New Zealand Symphony Orchestra
Auckland Town Hall
Rounding off its concert year the NZSO presented one of its more spectacular concerts, featuring the Brahms Symphony No 3, the Sibelius Violin Concerto and Wagner’s Siegfried Idyll.
The Sibelius Violin Concerto, which is one of a handful of great violin works, needs to be played with careful attention to detail Dutch violinist Janine Jansen gave a technically brilliant performance of work and displayed an understanding and sympathy for the work, exploring its range of moods.
She played in a way that emphasised the strong restless passages and the brooding earthy passages as well as the quiet contemplative sequences. These conveyed both images of landscape and personal emotional states. It was the landscape of Finland coupled with his own nationalism that was the driving force behind much of Sibelius' work and his search for the sounds and sense of the Finnish landscape. These aspects need to be considered and Jansen did so with absolute finesse.

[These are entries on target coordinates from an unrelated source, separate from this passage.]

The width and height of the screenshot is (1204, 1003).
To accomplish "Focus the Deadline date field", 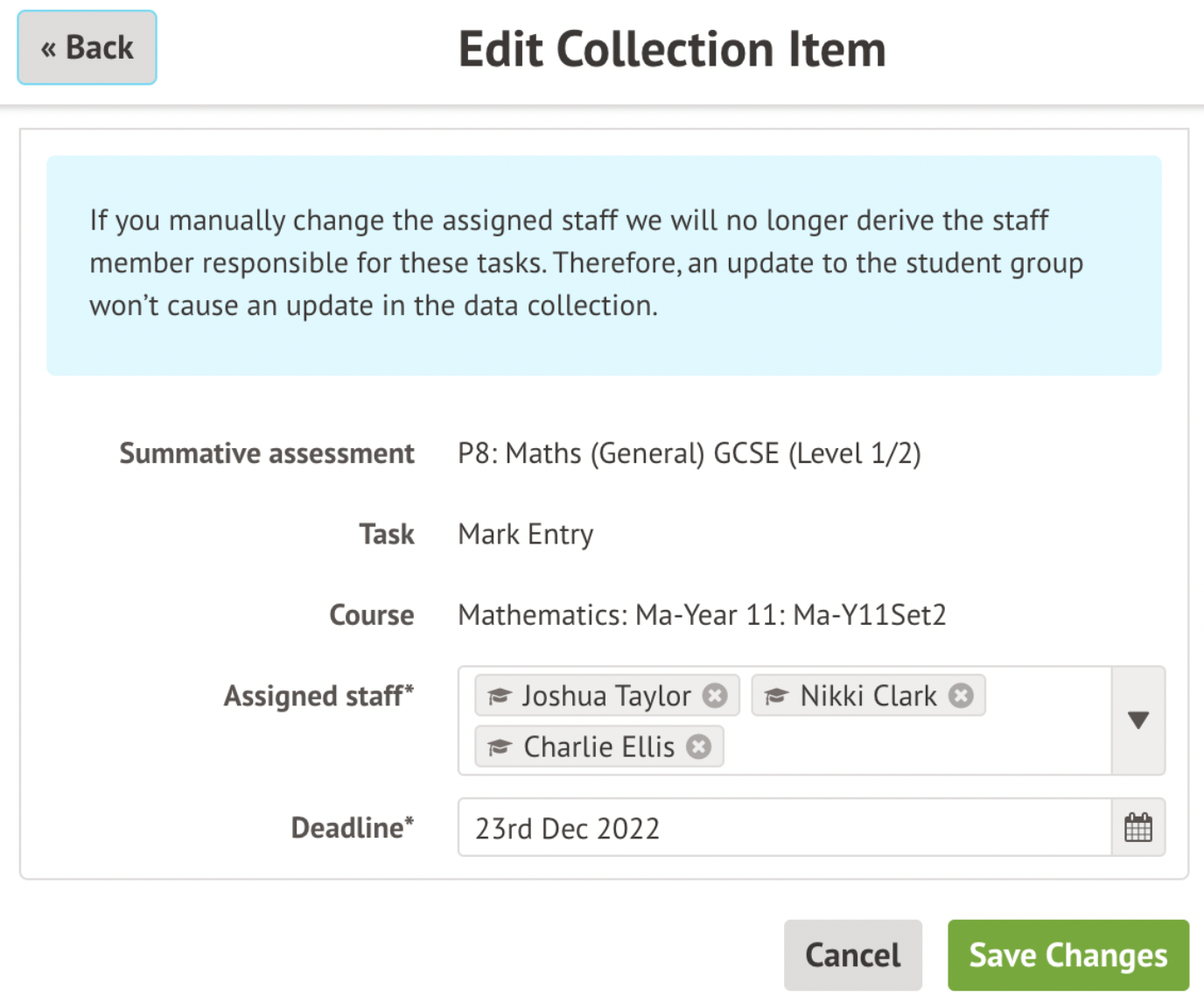I will point(783,828).
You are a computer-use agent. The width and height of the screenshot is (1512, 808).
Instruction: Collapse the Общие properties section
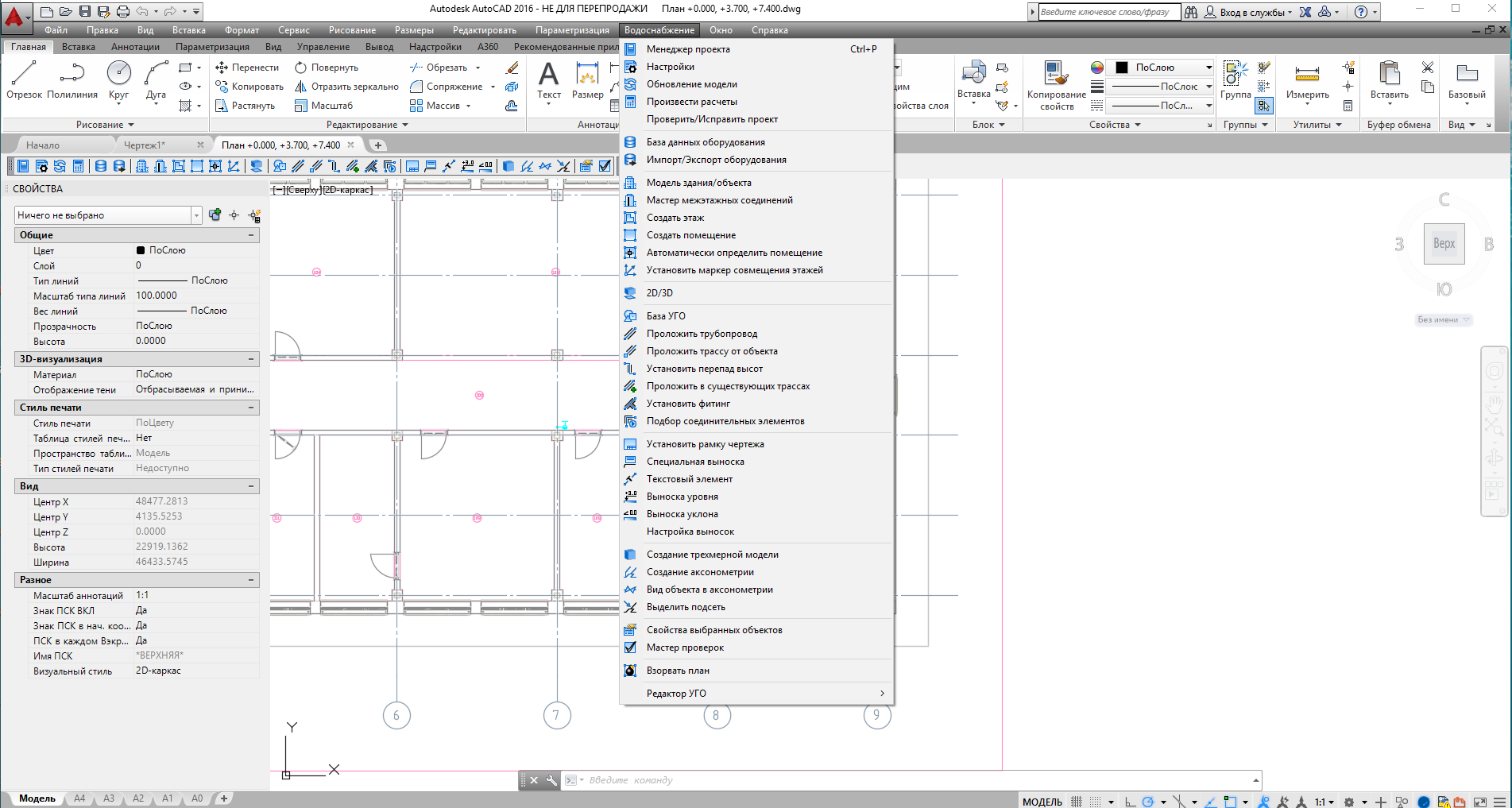pos(251,235)
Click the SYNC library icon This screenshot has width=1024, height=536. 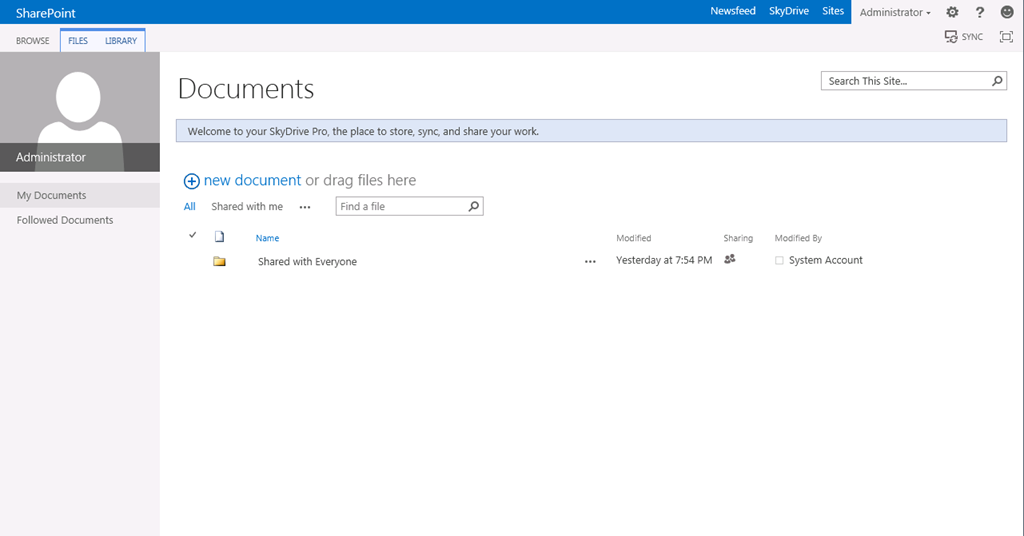coord(951,37)
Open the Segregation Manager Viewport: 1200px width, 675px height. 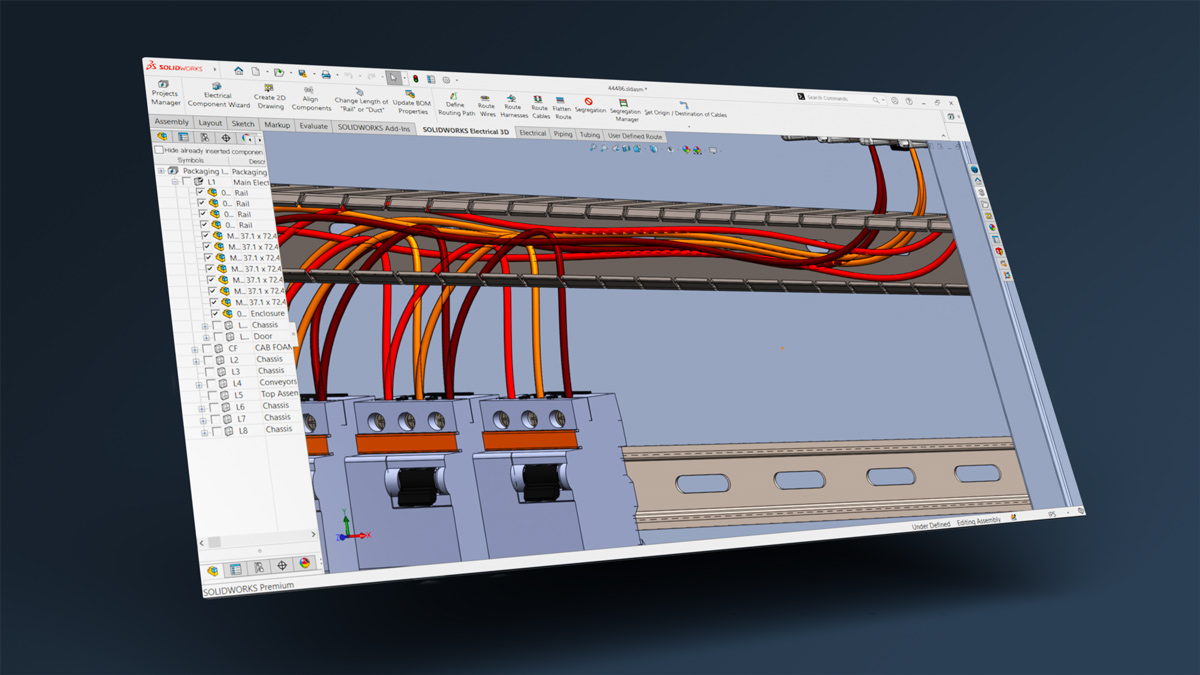pyautogui.click(x=625, y=109)
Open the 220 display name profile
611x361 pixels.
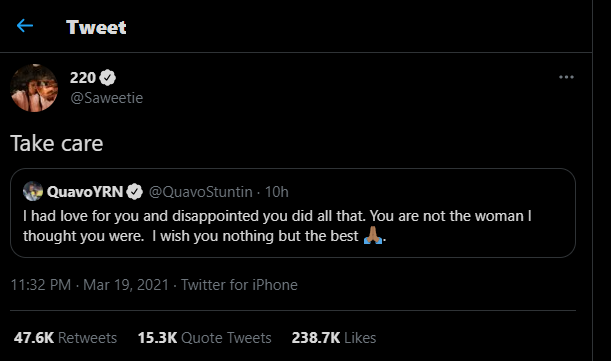[83, 78]
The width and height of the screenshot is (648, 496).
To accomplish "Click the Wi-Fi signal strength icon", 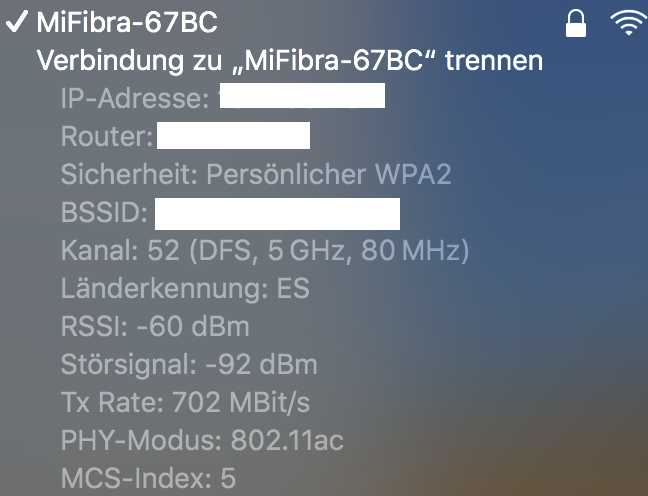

There were times where she seemed to be caressing her instrument in an almost passionate display while at other times she was ferociously attacking it. There were passages where the playing was limpid and ghost-like and sometimes impressionistic. Then in the passages that were probably derived from folk melodies she played like an exuberant gypsy.
She made all the transitions from the light touch to the aggressive easily, creating dramatic and expressive moments. Her bowing at the end of the second movement seemed to display a mixture of gratification and exasperation, somehow acknowledging the physical demands the work places on the player.
Conductor Edo de Waart’s sensitive conducting emphasised the strong brass as well as the full orchestral sounds but held back on overpowering the violinist, creating a tension between orchestra and soloist that added to the drama of the work.
Preceding the Sibelius was a forceful playing of Brahms' Symphony No 3, which like his other symphonies is not as heroic as Beethoven or as despairing as Mahler but the work has a dramatic, atmospheric quality that gives a sense of the composer contemplating his life and his world.
Mr De Waart ensured the ever-changing melodies flowed elegantly and there was a real sense of the various parts of the orchestra interrelating.
Also on the programme was Wagner’s Siegfried Idyll, a piece written as a birthday gift to his wife, Cosima. As an introduction to the music of Wagner it is the ideal starting place. The music was filled with passion and drama. The orchestra was in grand form, giving the work an enthusiastic performance.
Next year’s programme also features some major soloists including Macedonian pianist Simon Trpceski playing Grieg’s Piano Concerto, Augustin Hadelich playing Beethoven’s Violin Concerto, Peter Oundjian playing the Shostakovich Cello Concerto and the NZSO concert master playing Prokofiev’s Violin Concerto.